When Larry Adley came here in 1975, the ministry owned the property where it now operates, but it was just being used for bible studies. Larry and his wife Larice founded the present residential program for female addicts. Billy Paul Brown, his assistant director, came in 1983.

Operating on an infinitessimal budget of around $200,000 per year, they maintain a staff of eleven and provide full-time residence for thirty to thirty-five women, as well as keeping up a main building which provides housing and classrooms for twenty-one and a satellite building which provides housing for an additional ten women who are in re-entry – working their way back into society as they secure jobs or return to school. This works out to a per diem cost of $17.67 per person, based on an average of thirty-one residents.

By comparison, a recent article in the Fort Worth Star-Telegram reported average daily costs for long-term residential care to be $49.00. According to the same article, Cenikor spends $16,000 a year, or $43.83 per day, and Lena Pope Home had to close its treatment facillity because it couldn’t find funds to cover its $232 per day costs. The psychiatric hospitals can run several times this much.

Many of the ladies who enter Teen Challenge’s program drop out within the first four months or so, especially during the first week when they are trying to adjust to not smoking, drinking or using their drugs. Those who make it through four months normally graduate.

Several years ago the Department of Health, Education and Welfare did a study on TEEN CHALLENGE . The study dealt with men and women who had been graduated for seven years or more and found that 94.7% of the former heroin addicts were still drug-free. Also, 66.7% of former alcohol users did not drink, 73.6% of ex-smokers still didn’t smoke, and 66.7% of those who had used marijuana no longer did so.

Most drug treatment programs are aimed at drying the addict out or replacing the drug of choice with methadone.

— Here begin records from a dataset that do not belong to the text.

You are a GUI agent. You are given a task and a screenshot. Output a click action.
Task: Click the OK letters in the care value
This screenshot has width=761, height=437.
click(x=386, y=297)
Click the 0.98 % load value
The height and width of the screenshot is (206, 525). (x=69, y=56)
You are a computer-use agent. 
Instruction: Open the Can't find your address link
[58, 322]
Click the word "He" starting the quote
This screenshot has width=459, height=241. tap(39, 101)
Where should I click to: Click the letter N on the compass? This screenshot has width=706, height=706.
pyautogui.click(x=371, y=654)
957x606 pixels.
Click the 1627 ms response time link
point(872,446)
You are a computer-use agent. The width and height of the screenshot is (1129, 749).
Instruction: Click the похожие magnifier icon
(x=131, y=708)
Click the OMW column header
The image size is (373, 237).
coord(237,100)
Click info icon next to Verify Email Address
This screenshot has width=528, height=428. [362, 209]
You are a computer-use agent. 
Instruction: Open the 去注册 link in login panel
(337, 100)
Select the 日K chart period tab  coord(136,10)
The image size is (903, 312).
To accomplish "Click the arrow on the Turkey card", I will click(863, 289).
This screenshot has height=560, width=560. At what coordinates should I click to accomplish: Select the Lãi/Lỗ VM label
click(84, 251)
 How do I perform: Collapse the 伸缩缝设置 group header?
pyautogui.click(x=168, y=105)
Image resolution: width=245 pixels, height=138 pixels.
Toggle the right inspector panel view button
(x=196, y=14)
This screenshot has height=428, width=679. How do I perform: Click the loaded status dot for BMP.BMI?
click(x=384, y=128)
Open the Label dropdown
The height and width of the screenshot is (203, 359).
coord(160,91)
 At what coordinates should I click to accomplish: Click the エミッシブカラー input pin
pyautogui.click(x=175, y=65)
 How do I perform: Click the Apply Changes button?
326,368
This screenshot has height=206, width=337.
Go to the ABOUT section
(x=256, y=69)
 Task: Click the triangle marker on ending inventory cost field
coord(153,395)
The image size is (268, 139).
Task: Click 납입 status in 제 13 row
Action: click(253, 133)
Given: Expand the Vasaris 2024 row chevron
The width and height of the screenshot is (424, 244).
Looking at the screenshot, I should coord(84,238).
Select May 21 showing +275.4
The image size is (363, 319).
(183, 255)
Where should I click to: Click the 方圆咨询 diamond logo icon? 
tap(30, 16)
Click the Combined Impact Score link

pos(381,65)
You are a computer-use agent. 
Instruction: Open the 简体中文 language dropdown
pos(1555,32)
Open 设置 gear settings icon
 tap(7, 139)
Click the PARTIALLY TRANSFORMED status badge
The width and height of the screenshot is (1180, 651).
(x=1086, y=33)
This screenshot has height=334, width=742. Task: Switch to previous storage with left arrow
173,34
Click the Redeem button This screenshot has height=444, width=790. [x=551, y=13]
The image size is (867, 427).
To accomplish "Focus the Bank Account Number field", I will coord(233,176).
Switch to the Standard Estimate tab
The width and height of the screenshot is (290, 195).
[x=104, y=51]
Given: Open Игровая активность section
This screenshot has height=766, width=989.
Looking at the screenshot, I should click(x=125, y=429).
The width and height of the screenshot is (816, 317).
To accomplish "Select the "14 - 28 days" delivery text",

TEEN CHALLENGE aims to change lives and lifestyles by the Christian experience of being born again and to allow the Holy Spirit to fill the voids which formerly required drugs or alcohol to fill. This is what allows it to be so successful.

The Fort Worth facility is for women, but there are men’s facilities around also. FORT WORTH TEEN CHALLENGE (817/336-8191) can provide the locations and phone numbers of these other facilities.

My own experience with FORT WORTH TEEN CHALLENGE came some eleven or twelve years ago when I became involved in trying to help get treatment for a young lady in our church youth group. She was rebellious and suicidal and was kicked out of TEEN CHALLENGE once for failing to follow the rules, but she eventually graduated and lives a normal life today. How often I’ve wished that my sister Kay had submitted herself to the TEEN CHALLENGE program. She might still be alive today.